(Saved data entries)
————

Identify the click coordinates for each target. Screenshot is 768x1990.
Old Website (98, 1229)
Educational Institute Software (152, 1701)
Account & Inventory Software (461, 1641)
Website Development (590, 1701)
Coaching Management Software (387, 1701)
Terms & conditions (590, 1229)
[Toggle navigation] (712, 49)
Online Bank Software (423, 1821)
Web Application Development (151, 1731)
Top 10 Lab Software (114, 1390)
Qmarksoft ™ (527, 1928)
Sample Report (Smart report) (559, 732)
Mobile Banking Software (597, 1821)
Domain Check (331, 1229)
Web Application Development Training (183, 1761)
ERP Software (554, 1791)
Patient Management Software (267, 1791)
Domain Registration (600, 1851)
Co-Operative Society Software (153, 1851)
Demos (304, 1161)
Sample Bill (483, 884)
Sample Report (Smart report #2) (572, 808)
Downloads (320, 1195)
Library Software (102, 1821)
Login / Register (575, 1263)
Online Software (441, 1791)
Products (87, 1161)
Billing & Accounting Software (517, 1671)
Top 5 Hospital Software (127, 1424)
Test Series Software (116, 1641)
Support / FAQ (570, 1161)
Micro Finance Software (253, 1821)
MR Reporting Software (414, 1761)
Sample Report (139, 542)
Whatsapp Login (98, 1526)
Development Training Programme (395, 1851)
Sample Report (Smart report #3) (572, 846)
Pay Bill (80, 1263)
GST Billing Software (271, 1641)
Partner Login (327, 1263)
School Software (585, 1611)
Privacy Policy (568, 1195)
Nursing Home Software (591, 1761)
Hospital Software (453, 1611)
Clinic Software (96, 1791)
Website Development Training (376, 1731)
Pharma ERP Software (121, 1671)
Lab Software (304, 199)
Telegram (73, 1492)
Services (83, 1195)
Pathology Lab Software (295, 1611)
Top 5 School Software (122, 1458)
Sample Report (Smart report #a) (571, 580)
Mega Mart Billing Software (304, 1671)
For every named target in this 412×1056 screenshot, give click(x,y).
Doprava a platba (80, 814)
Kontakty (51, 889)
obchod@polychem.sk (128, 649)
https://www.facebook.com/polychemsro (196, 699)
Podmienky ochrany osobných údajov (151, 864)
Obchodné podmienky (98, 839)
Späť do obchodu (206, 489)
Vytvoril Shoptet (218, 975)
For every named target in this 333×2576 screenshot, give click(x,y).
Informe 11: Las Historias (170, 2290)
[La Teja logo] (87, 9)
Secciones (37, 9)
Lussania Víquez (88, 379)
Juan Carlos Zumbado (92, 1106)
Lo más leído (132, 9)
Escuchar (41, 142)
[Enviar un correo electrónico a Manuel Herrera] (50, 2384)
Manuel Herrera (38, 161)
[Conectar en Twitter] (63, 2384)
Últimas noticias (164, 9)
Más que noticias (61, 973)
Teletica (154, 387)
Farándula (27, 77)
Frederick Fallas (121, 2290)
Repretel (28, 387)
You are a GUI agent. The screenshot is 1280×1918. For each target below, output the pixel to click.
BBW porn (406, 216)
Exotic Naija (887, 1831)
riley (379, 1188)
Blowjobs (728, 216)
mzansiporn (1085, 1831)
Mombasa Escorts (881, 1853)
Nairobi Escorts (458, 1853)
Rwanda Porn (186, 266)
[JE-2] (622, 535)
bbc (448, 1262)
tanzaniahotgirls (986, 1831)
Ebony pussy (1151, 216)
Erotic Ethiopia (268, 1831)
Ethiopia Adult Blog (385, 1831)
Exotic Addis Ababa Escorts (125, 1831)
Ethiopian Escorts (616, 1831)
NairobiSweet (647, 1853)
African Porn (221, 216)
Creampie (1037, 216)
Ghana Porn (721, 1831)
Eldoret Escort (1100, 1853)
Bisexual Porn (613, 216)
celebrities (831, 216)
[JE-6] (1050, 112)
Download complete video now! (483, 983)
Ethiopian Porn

————

* **Exercise directions**: Can you repeat, word for word, every line above from the one containing "Lab Software (304, 199)" down to the one containing "You are a GUI", including both?

* **Completed exercise**:
Lab Software (304, 199)
Telegram (73, 1492)
Services (83, 1195)
Pathology Lab Software (295, 1611)
Top 5 School Software (122, 1458)
Sample Report (Smart report #a) (571, 580)
Mega Mart Billing Software (304, 1671)
For every named target in this 412×1056 screenshot, give click(x,y).
Doprava a platba (80, 814)
Kontakty (51, 889)
obchod@polychem.sk (128, 649)
https://www.facebook.com/polychemsro (196, 699)
Podmienky ochrany osobných údajov (151, 864)
Obchodné podmienky (98, 839)
Späť do obchodu (206, 489)
Vytvoril Shoptet (218, 975)
For every named target in this 333×2576 screenshot, give click(x,y).
Informe 11: Las Historias (170, 2290)
[La Teja logo] (87, 9)
Secciones (37, 9)
Lussania Víquez (88, 379)
Juan Carlos Zumbado (92, 1106)
Lo más leído (132, 9)
Escuchar (41, 142)
[Enviar un correo electrónico a Manuel Herrera] (50, 2384)
Manuel Herrera (38, 161)
[Conectar en Twitter] (63, 2384)
Últimas noticias (164, 9)
Más que noticias (61, 973)
Teletica (154, 387)
Farándula (27, 77)
Frederick Fallas (121, 2290)
Repretel (28, 387)
You are a GUI agent. The screenshot is 1280×1918. For each target below, output the pixel to click.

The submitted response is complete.